Faktor-Faktor Kejadian Ikterus Neonatus di RSUD Pangeran Jaya Sumitra Kabupaten Kotabaru
DOI:
https://doi.org/10.54100/bemj.v9i1.566Keywords:
Berat Badan Lahir, Ikterus Neonatus, Jenis Persalinan, Usia KehamilanAbstract
Latar Belakang: Ikterus neonatus merupakan gangguan kesehatan yang kerap muncul pada bayi baru lahir. Kondisi ini dapat menimbulkan komplikasi serius apabila tidak segera ditangani secara tepat. Berdasarkan data di RSUD Pangeran Jaya Sumitra Kabupaten Kotabaru, jumlah kasus ikterus pada neonatus mengalami peningkatan, dari 15 kasus (2,08%) pada tahun 2021 menjadi 30 kasus (3,02%) pada tahun 2022. Tujuan: Penelitian ini dimaksudkan untuk mengidentifikasi faktor-faktor yang berkaitan dengan timbulnya ikterus pada bayi baru lahir.
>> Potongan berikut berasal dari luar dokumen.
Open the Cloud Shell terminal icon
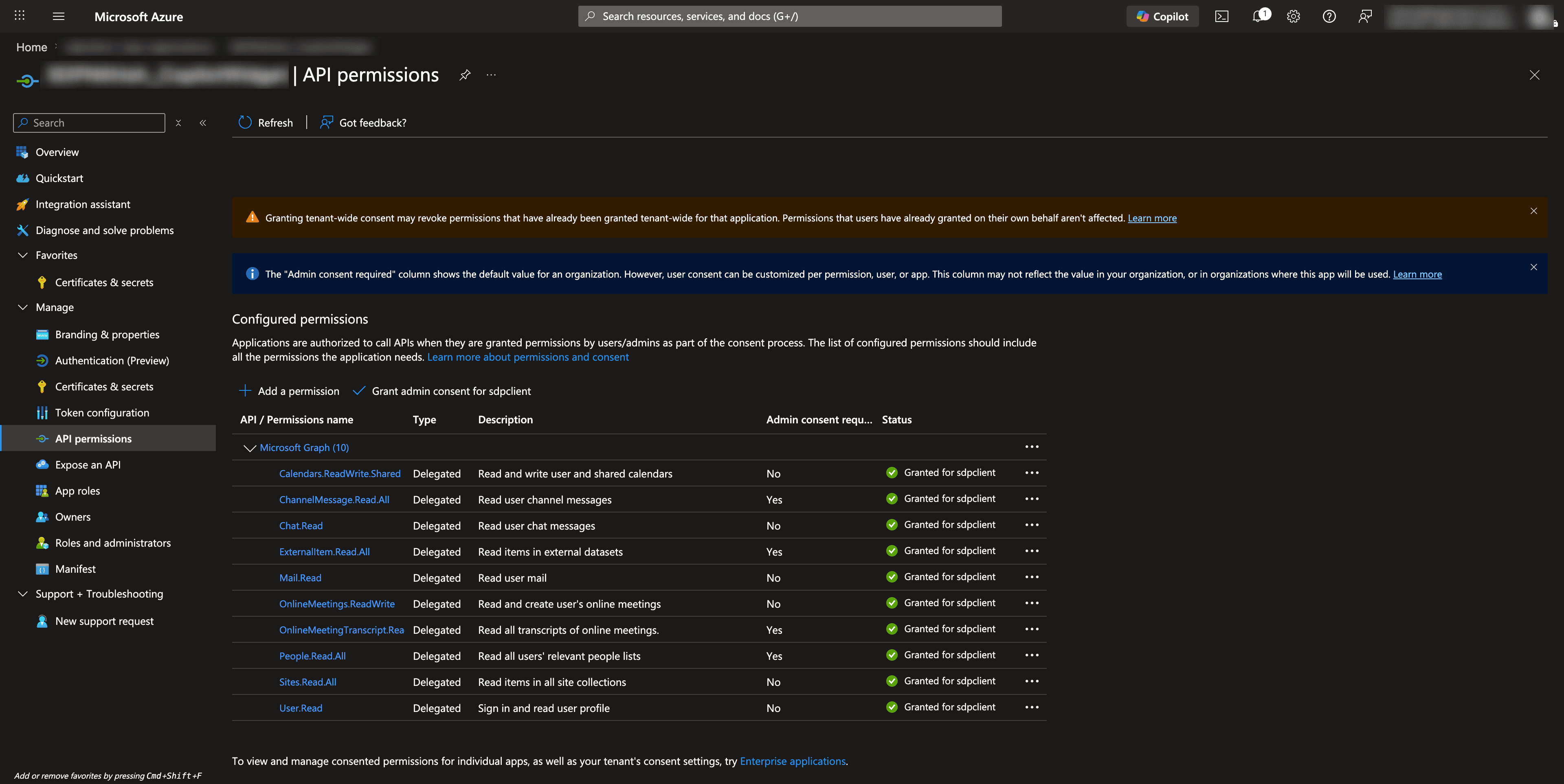 1221,16
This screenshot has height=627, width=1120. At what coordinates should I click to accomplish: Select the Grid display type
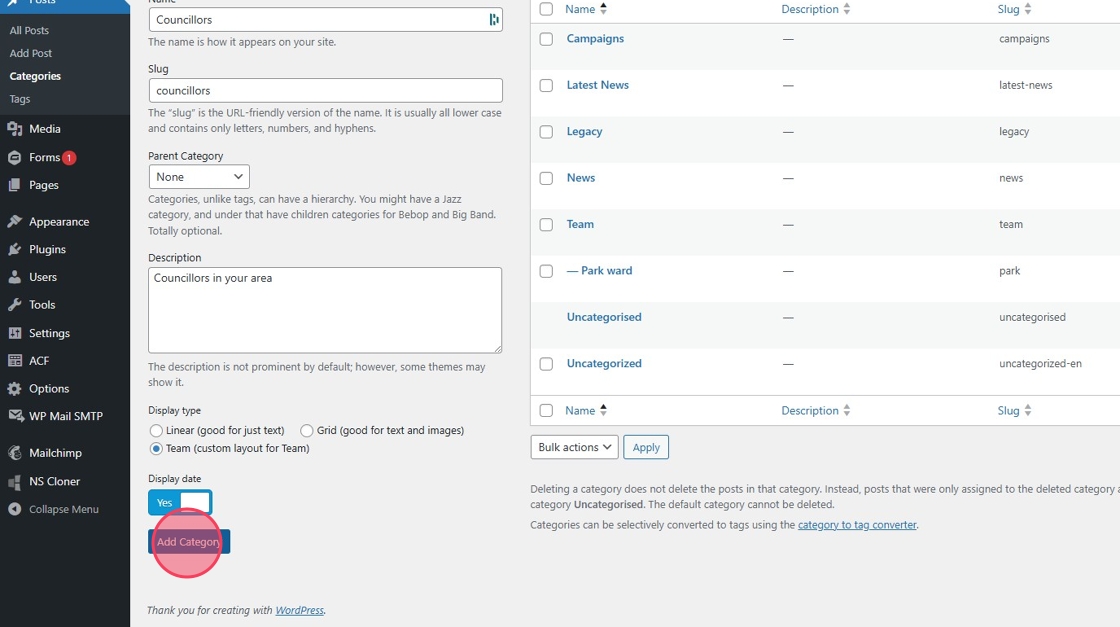tap(307, 431)
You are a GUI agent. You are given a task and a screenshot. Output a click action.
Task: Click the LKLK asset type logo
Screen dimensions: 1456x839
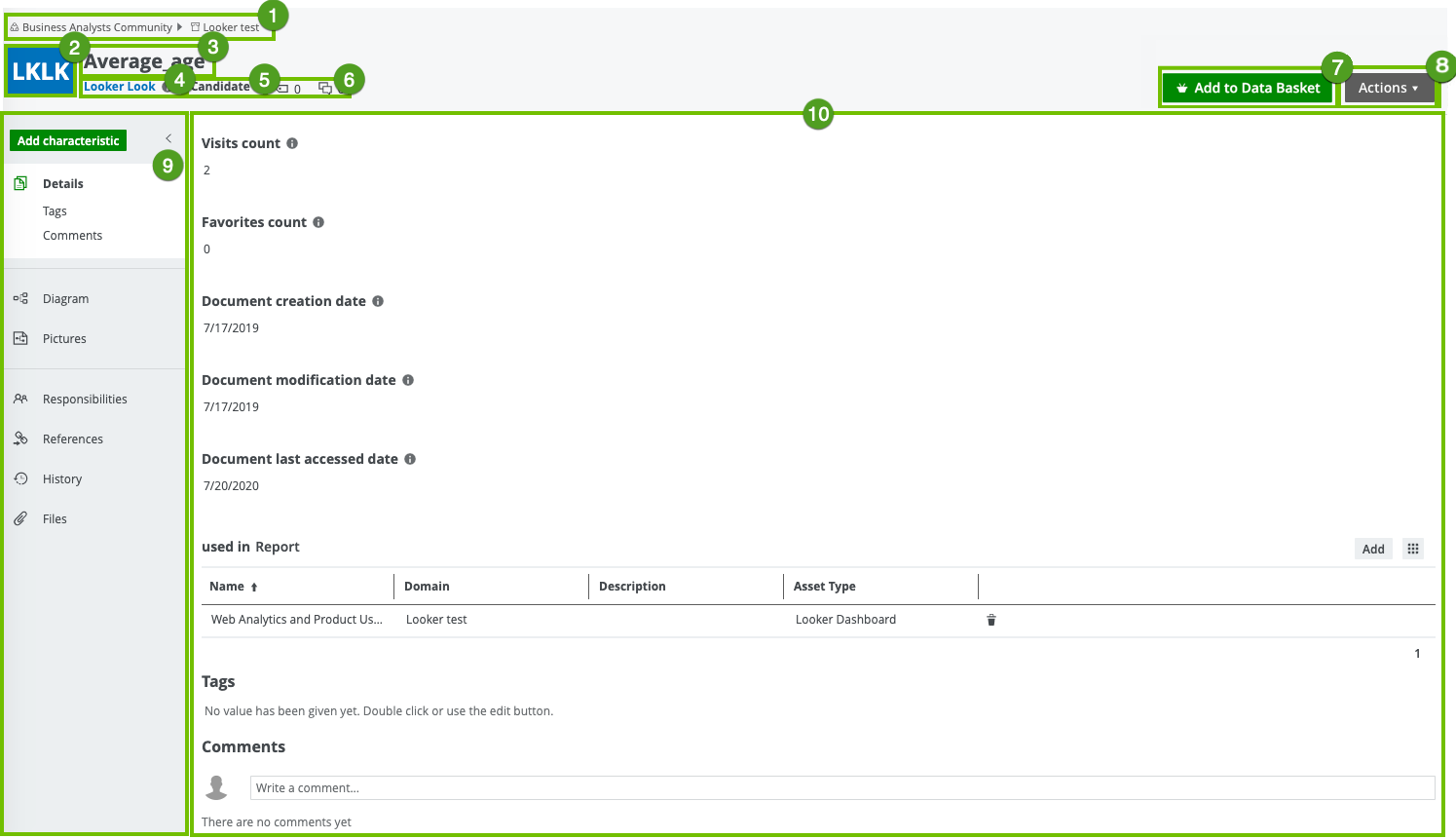pos(41,72)
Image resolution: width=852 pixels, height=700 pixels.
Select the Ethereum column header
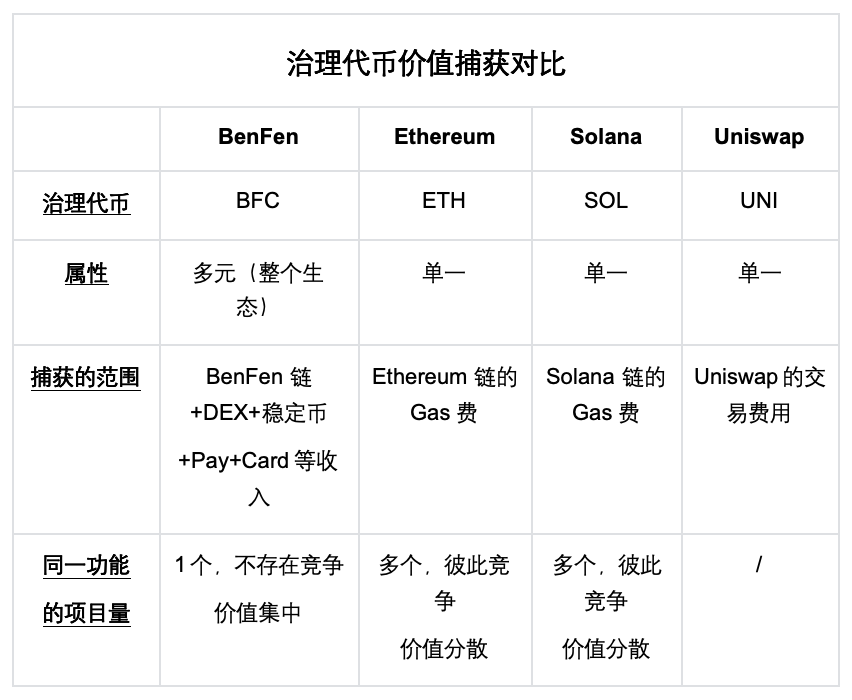tap(444, 137)
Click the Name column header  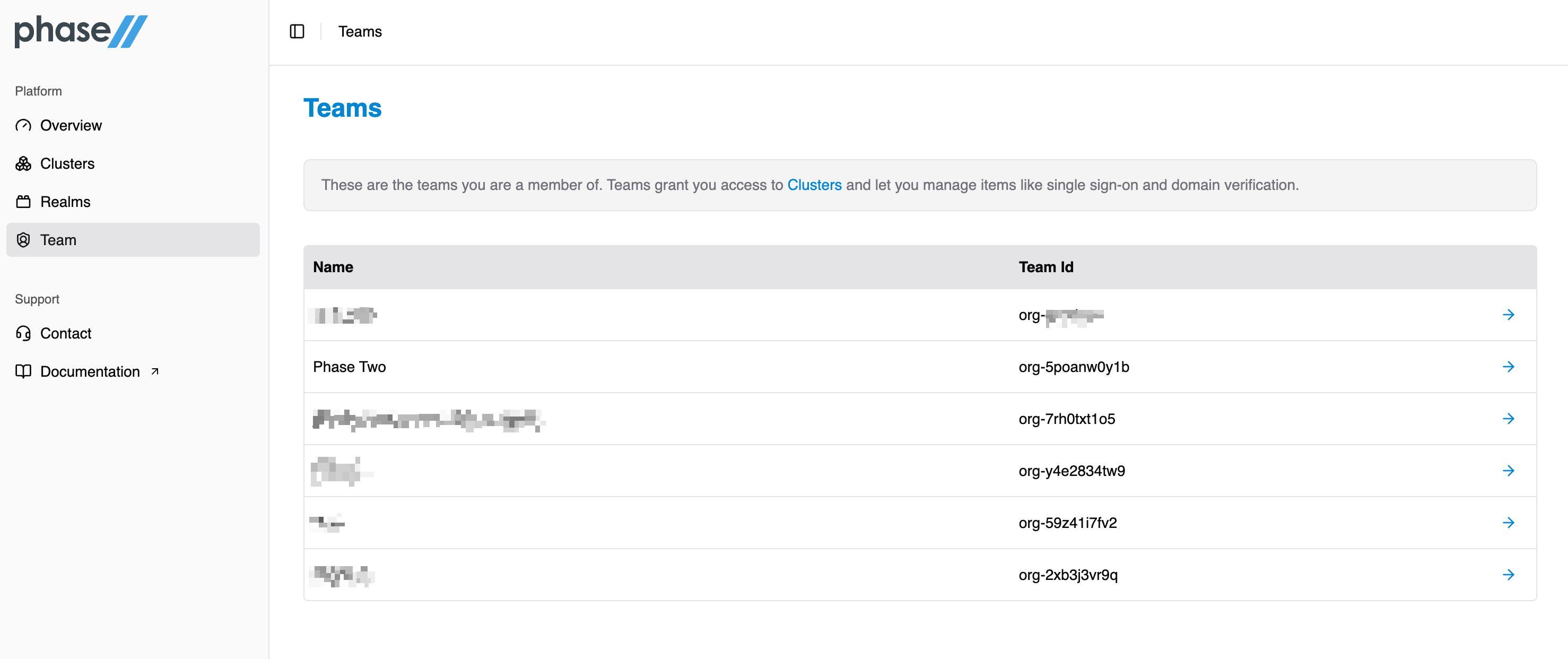(x=333, y=267)
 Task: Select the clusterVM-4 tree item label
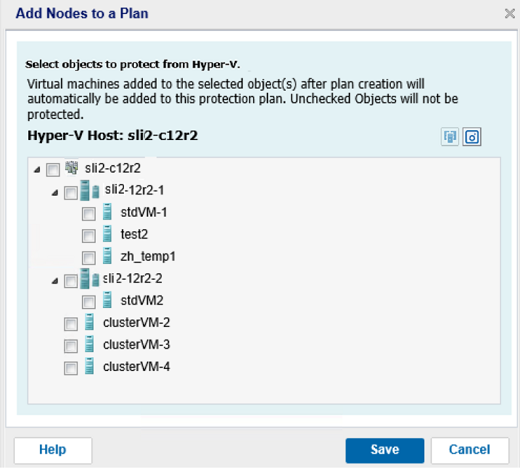[x=137, y=367]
Metode: Penelitian menggunakan rancangan case-control dengan pendekatan kuantitatif. Sampel terdiri dari 60 responden, yakni 30 bayi pada kelompok kasus dan 30 bayi pada kelompok kontrol. Pemilihan sampel dilakukan melalui teknik random sampling. Analisis data menggunakan uji chi-square dengan tingkat signifikansi 95%. Hasil: Analisis menunjukkan bahwa terdapat hubungan bermakna antara usia kehamilan (p=0,001), jenis persalinan (p=0,000), serta berat badan lahir (p=0,000) dengan terjadinya ikterus neonatus. Sementara itu, faktor infeksi (p=0,233) tidak menunjukkan adanya hubungan yang signifikan. Kesimpulan: Penelitian ini menegaskan bahwa usia kehamilan, cara persalinan, dan berat lahir bayi merupakan faktor dominan yang memengaruhi kejadian ikterus pada neonatus. Oleh karena itu, upaya pencegahan perlu diarahkan pada skrining faktor risiko sejak dini serta peningkatan mutu pelayanan kesehatan ibu dan bayi untuk menurunkan angka kejadian ikterus neonatus.